[YOUR ASSIGNMENT]: Reproduce exactly the entries from the "You are a computer-use" line to the end. Skip all pictures.

Stored items:
____

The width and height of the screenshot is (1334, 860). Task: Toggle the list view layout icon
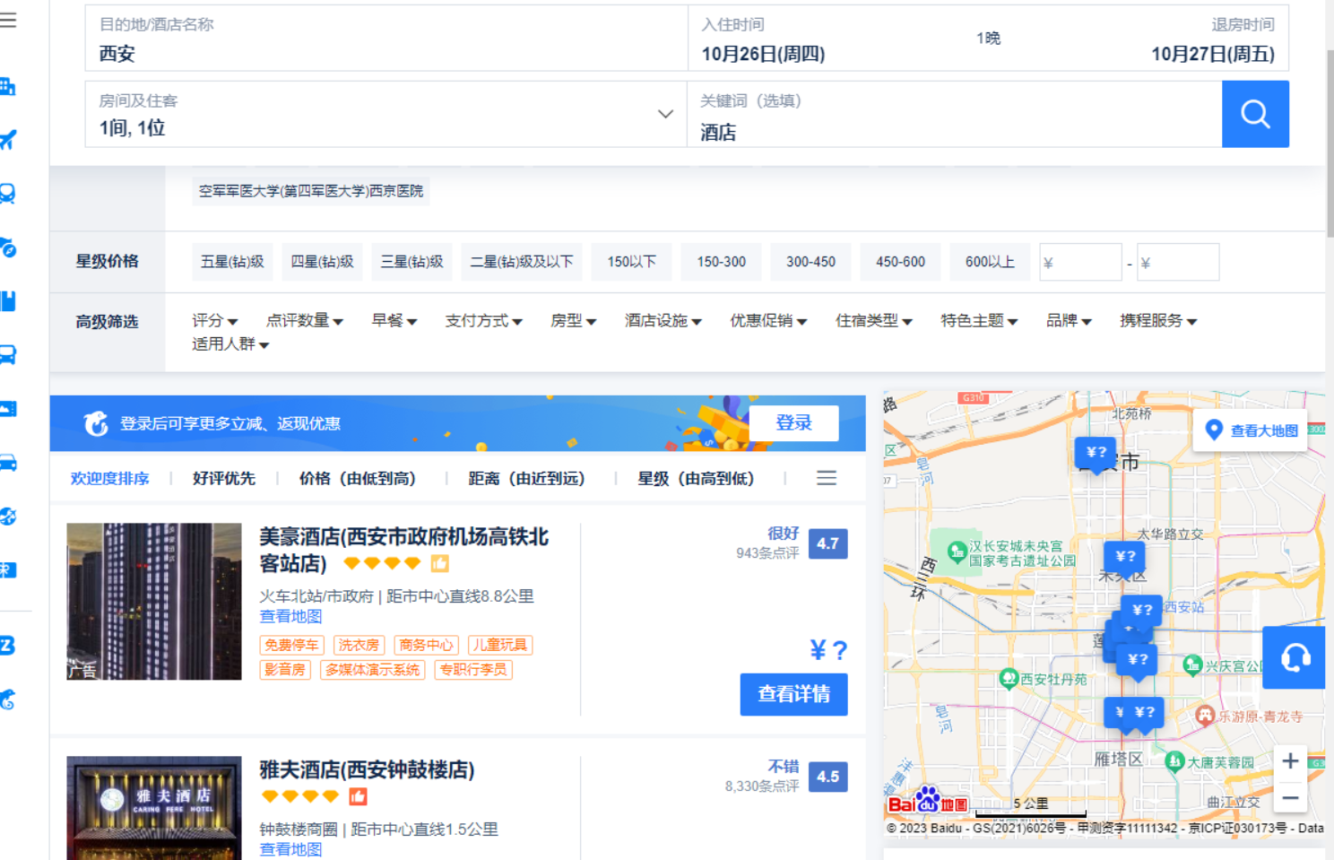tap(827, 479)
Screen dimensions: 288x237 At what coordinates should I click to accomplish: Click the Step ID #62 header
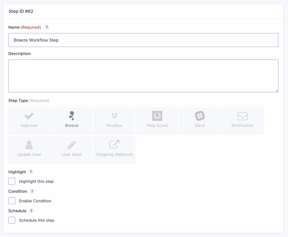click(x=21, y=11)
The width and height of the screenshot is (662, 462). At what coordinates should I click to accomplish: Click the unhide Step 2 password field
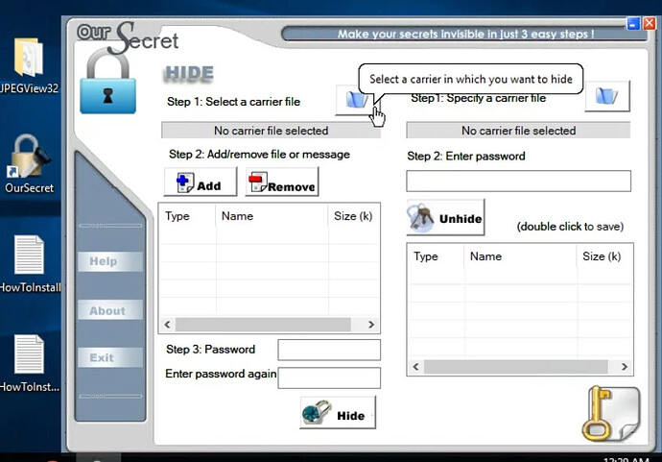(x=518, y=181)
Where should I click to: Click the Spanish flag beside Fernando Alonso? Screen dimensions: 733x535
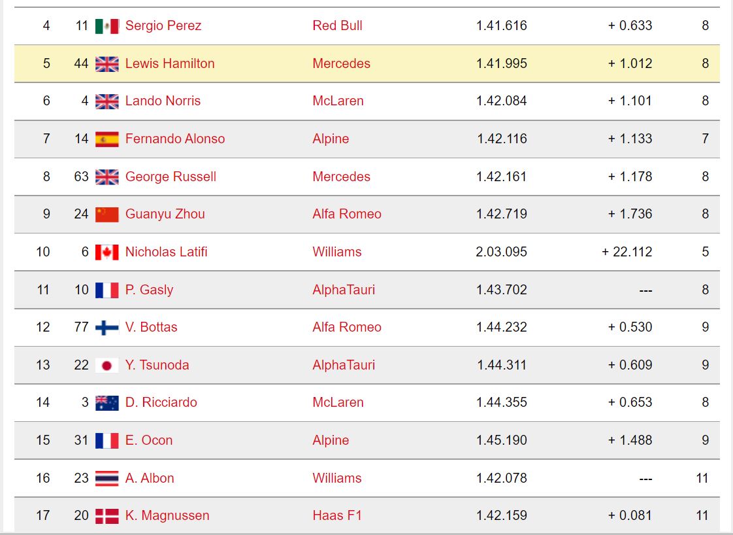[x=106, y=139]
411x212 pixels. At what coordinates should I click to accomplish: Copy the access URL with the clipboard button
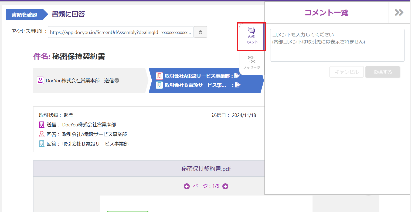point(201,32)
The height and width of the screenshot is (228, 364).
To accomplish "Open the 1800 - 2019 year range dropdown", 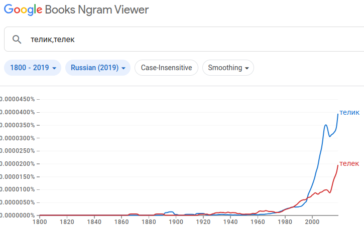I will (33, 68).
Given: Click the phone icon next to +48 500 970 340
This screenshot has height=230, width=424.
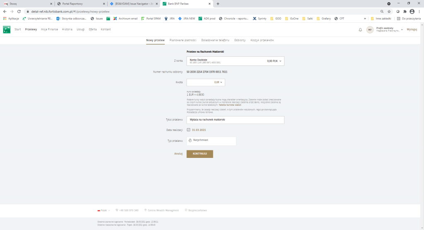Looking at the screenshot, I should pos(117,211).
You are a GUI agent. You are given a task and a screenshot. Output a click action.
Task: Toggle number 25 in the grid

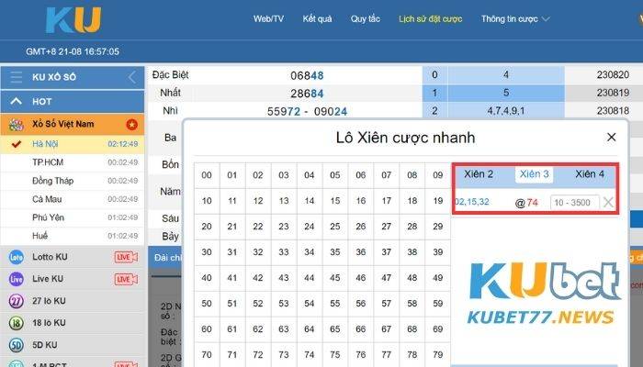[335, 227]
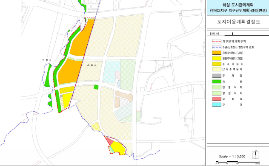Click the cyan legend swatch

point(217,104)
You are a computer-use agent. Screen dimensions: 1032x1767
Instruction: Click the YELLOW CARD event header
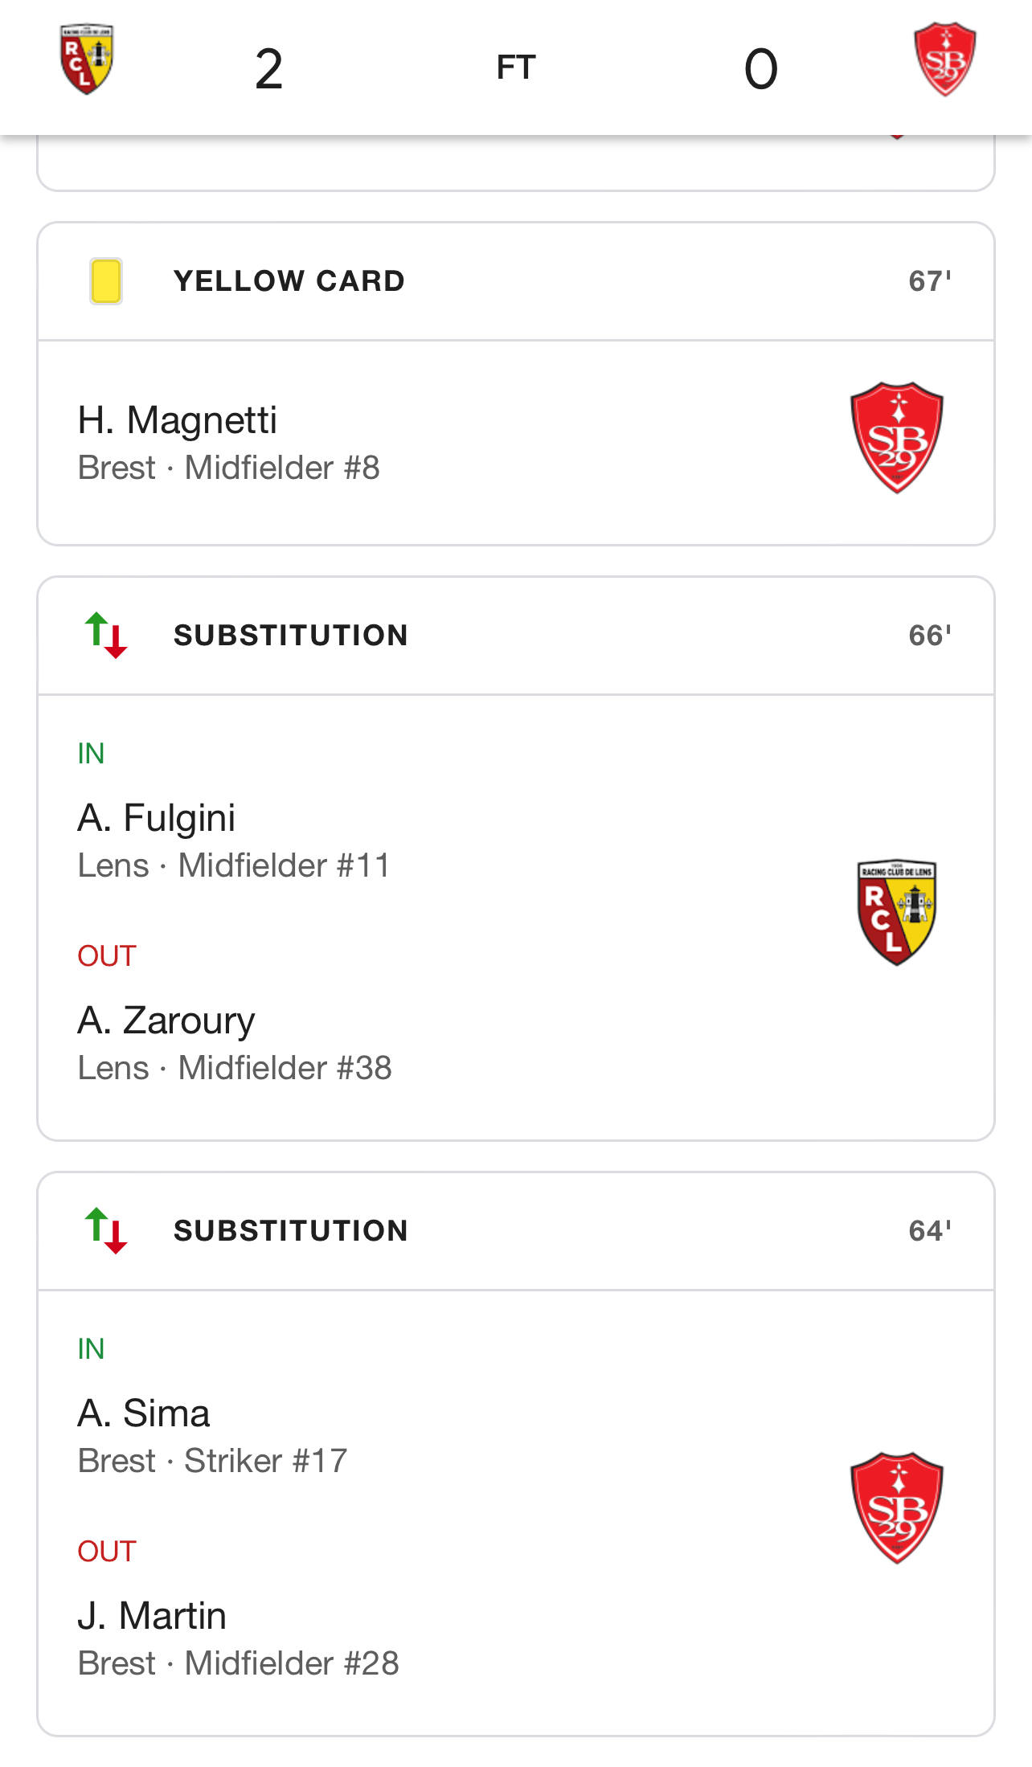click(516, 281)
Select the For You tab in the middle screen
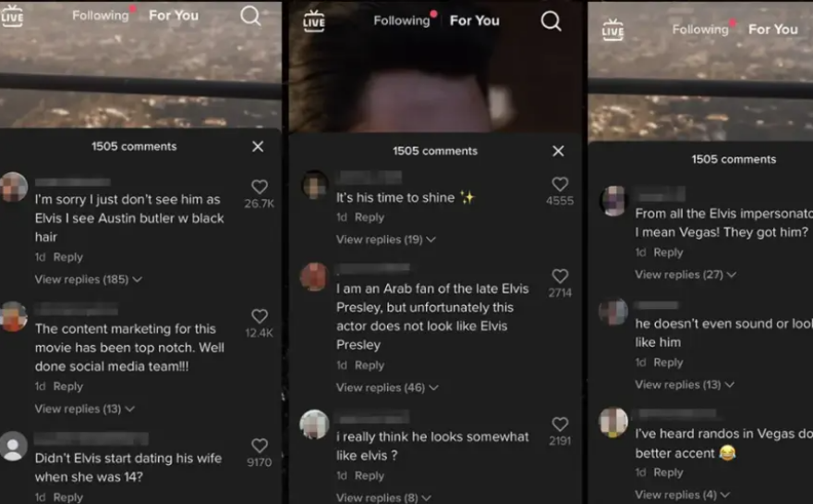Image resolution: width=813 pixels, height=504 pixels. point(475,20)

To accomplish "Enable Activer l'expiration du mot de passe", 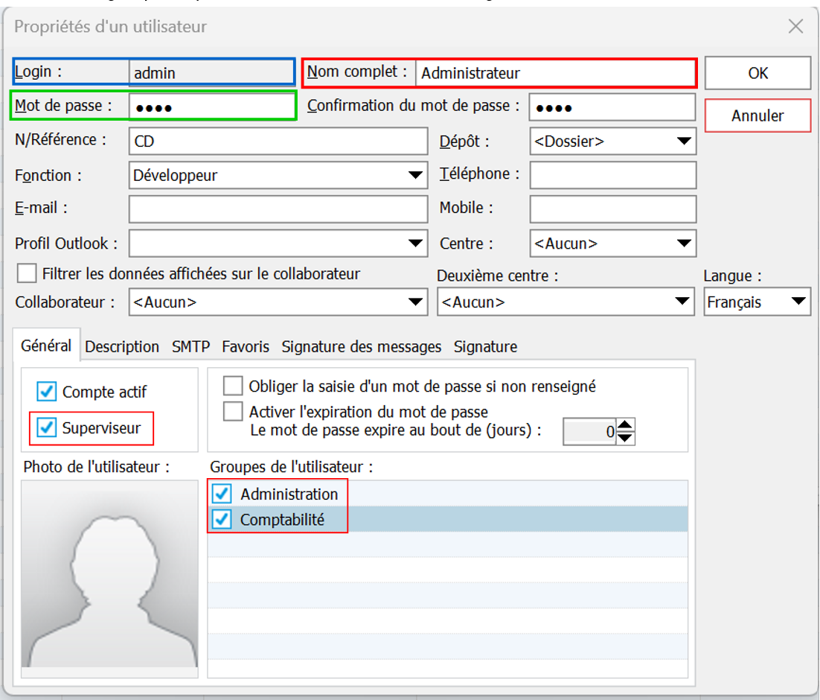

____

[RESPONSE]:
You are a computer-use agent. Screen dimensions: 1032x1767
Instruction: Click the YELLOW CARD event header
click(516, 281)
Select the For You tab in the middle screen
Image resolution: width=813 pixels, height=504 pixels. point(475,20)

To accomplish "Enable Activer l'expiration du mot de passe", 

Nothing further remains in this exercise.